### Extracted data ###

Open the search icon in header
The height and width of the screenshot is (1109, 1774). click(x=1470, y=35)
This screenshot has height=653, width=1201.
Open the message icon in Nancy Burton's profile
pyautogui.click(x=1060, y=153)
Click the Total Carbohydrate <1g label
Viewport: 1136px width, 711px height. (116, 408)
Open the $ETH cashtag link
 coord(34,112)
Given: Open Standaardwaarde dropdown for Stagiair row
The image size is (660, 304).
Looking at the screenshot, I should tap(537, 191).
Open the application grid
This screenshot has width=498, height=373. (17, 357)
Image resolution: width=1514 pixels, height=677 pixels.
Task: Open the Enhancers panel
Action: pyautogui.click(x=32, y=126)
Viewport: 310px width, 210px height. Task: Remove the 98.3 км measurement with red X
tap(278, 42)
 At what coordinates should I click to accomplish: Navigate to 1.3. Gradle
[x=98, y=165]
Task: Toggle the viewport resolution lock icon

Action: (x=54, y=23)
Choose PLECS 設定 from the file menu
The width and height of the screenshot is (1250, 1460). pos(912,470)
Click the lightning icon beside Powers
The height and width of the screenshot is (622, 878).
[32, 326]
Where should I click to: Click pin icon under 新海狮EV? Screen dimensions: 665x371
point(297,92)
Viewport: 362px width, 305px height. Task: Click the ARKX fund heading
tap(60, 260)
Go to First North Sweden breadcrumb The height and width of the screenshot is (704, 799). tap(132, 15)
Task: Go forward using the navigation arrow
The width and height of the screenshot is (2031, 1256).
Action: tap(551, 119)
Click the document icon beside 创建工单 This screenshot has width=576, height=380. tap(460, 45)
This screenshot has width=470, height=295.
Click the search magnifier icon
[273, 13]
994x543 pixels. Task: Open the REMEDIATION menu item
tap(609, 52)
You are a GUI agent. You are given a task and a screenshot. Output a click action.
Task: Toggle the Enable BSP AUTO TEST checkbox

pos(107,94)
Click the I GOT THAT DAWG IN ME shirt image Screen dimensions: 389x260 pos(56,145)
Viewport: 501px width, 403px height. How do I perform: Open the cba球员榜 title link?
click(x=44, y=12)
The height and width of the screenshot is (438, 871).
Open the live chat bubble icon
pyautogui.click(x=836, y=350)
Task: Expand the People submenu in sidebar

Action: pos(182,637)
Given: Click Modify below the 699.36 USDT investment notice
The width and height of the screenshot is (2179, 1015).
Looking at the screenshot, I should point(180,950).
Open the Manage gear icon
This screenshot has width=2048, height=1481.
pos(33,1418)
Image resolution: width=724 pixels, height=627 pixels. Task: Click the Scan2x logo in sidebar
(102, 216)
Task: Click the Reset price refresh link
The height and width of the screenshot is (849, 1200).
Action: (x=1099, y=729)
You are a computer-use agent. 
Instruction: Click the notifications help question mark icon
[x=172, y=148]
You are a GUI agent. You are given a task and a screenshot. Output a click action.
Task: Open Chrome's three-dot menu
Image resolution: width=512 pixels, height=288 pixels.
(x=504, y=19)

###

**What you need to do**
Rewrite the entries from the start through the line containing "Looking at the screenshot, I should tap(537, 191).", replacing "icon" with "button" and leaving everything else unchanged.

**Answer to this task**
Open the search button in header
The height and width of the screenshot is (1109, 1774). click(x=1470, y=35)
This screenshot has height=653, width=1201.
Open the message button in Nancy Burton's profile
pyautogui.click(x=1060, y=153)
Click the Total Carbohydrate <1g label
Viewport: 1136px width, 711px height. (116, 408)
Open the $ETH cashtag link
 coord(34,112)
Given: Open Standaardwaarde dropdown for Stagiair row
The image size is (660, 304).
Looking at the screenshot, I should tap(537, 191).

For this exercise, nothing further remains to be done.